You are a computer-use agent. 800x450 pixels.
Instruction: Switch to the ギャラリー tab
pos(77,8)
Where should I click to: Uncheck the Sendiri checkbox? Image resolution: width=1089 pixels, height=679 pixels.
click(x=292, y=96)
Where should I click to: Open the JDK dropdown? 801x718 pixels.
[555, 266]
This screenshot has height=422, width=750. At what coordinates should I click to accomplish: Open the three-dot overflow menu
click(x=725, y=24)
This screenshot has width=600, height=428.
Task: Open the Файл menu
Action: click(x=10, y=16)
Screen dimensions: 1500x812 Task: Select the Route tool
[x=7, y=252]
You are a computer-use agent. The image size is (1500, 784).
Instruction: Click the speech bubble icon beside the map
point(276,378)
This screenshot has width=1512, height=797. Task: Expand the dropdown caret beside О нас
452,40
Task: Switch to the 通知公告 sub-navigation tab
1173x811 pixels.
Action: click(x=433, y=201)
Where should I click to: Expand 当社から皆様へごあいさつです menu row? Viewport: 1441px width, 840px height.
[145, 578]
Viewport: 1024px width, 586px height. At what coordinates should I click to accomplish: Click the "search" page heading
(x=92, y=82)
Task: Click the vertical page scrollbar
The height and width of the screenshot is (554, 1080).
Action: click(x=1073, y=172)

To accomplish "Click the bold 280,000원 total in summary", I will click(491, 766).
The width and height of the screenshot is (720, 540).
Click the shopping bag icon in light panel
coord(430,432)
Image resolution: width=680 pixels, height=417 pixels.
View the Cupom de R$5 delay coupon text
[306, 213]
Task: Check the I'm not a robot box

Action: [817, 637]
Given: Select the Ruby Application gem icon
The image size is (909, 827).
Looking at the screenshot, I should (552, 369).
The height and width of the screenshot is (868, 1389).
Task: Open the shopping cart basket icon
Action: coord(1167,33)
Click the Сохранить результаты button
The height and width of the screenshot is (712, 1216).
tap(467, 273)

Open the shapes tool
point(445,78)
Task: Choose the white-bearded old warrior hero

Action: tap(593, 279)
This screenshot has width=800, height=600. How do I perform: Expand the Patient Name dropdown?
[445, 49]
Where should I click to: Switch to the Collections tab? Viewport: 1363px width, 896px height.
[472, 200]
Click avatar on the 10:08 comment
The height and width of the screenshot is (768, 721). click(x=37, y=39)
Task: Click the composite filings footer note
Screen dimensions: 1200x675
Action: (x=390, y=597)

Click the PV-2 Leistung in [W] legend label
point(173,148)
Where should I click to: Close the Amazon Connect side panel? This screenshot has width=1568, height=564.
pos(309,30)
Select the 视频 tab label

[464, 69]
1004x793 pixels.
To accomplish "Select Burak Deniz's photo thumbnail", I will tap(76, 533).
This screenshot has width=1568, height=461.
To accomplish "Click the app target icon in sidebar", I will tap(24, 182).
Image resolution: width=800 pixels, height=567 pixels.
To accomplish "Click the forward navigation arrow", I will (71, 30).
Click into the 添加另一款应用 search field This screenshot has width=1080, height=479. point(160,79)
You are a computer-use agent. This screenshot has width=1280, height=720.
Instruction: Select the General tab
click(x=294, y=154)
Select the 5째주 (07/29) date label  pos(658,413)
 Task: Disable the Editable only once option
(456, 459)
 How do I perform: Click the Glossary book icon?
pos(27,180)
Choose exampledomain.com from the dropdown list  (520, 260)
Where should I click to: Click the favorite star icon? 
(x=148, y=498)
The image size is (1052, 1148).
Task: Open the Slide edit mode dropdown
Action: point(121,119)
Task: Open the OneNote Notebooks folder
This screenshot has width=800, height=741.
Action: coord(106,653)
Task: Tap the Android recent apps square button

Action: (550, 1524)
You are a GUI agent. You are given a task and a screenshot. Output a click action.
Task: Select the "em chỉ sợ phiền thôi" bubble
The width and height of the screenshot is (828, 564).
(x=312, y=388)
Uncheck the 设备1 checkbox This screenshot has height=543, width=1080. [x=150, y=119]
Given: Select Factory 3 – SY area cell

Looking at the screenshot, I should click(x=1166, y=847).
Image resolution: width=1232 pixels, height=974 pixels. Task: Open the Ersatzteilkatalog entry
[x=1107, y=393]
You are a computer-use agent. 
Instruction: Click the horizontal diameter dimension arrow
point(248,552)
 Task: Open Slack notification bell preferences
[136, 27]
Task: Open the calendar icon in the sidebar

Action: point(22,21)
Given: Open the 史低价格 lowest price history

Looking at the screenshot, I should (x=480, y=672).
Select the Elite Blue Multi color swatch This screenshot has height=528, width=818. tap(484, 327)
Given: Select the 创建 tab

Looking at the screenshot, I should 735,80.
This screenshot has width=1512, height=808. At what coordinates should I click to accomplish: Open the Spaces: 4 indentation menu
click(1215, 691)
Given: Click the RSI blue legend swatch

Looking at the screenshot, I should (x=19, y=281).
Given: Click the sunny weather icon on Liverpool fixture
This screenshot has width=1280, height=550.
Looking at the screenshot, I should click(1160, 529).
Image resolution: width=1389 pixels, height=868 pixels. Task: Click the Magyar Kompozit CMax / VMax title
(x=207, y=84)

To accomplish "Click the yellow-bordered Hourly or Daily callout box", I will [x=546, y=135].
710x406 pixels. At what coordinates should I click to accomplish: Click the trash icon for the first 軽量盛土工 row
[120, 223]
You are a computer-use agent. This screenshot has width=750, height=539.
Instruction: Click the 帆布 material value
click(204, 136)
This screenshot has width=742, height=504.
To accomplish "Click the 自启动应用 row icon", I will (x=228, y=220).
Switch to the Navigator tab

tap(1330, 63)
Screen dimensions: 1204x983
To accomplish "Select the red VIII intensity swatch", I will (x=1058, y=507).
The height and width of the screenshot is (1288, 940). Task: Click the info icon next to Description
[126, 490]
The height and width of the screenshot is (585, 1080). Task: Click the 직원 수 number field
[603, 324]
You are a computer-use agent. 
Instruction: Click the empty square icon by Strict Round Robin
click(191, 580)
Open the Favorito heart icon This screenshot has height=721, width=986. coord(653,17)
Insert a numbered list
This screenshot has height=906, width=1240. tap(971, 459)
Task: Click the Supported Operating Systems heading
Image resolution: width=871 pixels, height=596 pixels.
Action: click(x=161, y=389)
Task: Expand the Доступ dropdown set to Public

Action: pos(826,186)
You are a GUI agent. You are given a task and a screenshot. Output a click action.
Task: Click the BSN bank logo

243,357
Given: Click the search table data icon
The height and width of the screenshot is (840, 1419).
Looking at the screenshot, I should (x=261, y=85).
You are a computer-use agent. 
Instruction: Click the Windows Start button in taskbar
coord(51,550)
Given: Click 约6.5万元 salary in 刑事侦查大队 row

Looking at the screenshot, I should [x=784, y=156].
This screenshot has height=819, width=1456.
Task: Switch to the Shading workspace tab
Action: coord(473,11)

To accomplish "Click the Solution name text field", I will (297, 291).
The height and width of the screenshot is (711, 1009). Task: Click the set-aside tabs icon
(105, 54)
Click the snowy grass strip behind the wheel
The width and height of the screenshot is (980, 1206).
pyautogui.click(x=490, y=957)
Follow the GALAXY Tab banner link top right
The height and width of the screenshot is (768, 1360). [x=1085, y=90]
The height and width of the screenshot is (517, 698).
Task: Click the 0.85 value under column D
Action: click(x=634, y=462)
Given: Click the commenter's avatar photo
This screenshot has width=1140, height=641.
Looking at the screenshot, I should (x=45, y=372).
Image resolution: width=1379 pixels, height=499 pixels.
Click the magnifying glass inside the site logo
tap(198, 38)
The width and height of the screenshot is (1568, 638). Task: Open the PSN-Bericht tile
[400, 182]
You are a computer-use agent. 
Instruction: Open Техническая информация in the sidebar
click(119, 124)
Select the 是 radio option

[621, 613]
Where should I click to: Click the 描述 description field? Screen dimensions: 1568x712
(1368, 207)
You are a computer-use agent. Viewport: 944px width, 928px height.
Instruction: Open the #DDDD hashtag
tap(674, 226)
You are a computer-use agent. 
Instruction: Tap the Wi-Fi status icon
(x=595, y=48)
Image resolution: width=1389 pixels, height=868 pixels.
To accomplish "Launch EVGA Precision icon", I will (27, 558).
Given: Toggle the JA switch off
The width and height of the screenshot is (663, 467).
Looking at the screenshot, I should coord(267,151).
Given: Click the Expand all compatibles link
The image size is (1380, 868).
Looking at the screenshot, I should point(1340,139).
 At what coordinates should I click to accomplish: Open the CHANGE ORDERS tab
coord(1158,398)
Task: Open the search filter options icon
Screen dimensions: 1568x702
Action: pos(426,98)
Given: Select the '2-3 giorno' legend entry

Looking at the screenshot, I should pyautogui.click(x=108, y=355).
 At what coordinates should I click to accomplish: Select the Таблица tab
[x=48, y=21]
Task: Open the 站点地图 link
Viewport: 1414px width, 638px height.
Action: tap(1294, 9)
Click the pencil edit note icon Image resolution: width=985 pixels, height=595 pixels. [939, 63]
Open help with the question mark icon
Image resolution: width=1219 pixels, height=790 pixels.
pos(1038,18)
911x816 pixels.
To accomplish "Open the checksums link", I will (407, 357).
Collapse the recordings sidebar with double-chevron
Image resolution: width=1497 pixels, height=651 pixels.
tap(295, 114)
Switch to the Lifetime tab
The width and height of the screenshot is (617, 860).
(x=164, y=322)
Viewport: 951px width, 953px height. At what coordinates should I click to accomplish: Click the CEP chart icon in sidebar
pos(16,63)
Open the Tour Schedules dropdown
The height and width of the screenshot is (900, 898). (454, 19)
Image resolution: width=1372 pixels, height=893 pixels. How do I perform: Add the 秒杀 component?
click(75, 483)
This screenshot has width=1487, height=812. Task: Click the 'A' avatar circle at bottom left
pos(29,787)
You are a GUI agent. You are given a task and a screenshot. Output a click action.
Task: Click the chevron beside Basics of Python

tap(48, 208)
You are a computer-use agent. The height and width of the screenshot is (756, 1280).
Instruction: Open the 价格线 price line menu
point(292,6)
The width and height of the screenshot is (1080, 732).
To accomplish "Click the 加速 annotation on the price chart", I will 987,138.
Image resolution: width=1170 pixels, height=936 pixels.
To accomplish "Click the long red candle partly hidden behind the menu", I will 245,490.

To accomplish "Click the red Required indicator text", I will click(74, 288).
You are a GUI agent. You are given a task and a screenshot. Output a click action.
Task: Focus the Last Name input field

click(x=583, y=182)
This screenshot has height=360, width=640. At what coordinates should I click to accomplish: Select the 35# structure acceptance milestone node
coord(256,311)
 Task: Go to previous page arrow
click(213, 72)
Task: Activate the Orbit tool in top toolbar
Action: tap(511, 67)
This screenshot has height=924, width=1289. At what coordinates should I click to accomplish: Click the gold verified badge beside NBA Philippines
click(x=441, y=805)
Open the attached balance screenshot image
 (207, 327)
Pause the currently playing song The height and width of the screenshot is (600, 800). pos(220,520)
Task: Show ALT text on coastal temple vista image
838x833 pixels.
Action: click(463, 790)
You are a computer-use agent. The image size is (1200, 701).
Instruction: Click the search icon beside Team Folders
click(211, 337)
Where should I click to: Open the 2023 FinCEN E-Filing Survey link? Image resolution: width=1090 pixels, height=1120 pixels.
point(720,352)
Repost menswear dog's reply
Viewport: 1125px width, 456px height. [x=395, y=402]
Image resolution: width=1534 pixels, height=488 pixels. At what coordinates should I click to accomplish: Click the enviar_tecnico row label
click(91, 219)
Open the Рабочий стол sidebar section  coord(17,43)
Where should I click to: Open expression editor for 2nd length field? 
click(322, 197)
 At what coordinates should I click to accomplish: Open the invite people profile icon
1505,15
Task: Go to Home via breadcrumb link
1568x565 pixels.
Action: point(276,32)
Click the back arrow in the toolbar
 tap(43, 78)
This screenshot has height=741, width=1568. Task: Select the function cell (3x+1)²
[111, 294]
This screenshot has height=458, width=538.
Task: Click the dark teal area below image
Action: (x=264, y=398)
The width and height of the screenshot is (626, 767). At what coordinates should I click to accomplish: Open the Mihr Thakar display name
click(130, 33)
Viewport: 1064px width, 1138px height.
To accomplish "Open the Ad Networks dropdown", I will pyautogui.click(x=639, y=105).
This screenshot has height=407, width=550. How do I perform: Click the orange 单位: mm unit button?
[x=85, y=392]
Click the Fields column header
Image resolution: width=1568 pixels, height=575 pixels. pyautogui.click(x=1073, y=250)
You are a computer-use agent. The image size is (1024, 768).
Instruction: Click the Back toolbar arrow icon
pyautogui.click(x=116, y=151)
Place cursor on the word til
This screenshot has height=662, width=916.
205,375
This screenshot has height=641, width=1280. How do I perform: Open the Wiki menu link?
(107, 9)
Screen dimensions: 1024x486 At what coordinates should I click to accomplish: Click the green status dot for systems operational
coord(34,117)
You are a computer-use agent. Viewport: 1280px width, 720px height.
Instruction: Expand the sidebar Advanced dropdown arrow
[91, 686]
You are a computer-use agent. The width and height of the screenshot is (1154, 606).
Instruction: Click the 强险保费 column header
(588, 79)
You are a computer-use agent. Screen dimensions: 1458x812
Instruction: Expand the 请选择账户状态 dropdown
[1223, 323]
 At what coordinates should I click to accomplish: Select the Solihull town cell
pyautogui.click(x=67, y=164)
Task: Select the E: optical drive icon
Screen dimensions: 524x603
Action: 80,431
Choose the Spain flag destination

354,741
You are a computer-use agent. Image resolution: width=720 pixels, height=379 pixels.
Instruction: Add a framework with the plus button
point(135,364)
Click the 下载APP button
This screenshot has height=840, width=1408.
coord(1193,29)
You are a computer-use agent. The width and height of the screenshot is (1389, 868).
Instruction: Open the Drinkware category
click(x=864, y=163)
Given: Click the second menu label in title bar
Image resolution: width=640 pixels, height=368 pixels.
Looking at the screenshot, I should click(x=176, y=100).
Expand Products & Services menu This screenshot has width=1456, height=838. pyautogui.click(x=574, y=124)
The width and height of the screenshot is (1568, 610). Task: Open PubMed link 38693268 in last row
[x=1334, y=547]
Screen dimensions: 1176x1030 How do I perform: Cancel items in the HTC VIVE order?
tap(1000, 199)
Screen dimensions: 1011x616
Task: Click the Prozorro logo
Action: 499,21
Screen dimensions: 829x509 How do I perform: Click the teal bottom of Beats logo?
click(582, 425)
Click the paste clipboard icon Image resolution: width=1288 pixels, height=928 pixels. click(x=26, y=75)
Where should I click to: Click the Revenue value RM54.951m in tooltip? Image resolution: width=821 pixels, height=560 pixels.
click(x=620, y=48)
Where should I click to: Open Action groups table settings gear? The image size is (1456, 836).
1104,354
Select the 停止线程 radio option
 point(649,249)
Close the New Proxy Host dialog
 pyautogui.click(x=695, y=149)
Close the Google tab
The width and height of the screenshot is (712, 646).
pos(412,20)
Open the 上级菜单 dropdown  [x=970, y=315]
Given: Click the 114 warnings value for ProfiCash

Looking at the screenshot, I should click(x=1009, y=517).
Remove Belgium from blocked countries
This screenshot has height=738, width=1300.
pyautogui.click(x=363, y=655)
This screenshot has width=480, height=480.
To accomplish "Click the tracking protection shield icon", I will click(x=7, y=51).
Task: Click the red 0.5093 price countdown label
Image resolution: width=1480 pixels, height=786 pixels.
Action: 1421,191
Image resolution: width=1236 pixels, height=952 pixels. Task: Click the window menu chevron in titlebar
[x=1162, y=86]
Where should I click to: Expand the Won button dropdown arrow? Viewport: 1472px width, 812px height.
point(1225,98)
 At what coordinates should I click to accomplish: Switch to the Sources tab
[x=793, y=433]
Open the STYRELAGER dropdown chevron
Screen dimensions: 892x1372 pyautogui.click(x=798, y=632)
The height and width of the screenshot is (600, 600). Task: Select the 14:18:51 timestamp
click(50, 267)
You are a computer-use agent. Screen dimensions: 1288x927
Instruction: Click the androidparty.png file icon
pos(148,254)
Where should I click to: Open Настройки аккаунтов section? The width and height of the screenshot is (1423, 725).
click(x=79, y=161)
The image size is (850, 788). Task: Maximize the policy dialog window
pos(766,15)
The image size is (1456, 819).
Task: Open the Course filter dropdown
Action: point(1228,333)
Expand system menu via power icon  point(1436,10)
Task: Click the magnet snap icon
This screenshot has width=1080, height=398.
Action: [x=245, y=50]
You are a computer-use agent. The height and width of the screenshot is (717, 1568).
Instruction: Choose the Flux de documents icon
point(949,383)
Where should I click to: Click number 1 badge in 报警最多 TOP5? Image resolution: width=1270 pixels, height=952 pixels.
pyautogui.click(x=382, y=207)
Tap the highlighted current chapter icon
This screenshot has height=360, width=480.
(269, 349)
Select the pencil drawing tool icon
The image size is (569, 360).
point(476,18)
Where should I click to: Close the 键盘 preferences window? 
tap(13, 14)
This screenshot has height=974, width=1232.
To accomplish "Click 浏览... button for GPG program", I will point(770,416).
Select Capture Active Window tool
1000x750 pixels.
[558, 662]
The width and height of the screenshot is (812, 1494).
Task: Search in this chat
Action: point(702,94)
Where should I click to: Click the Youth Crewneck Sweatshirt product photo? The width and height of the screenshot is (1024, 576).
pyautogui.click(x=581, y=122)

────────────────────

INSTRUCTIONS FOR THE TASK |
Can you write out the listing again word for word, starting at the line that contains "The width and height of the screenshot is (1080, 732)." and ending at the line that contains "I will 245,490."?

EXERCISE ANSWER |
The width and height of the screenshot is (1080, 732).
To accomplish "Click the 加速 annotation on the price chart", I will 987,138.
Image resolution: width=1170 pixels, height=936 pixels.
To accomplish "Click the long red candle partly hidden behind the menu", I will 245,490.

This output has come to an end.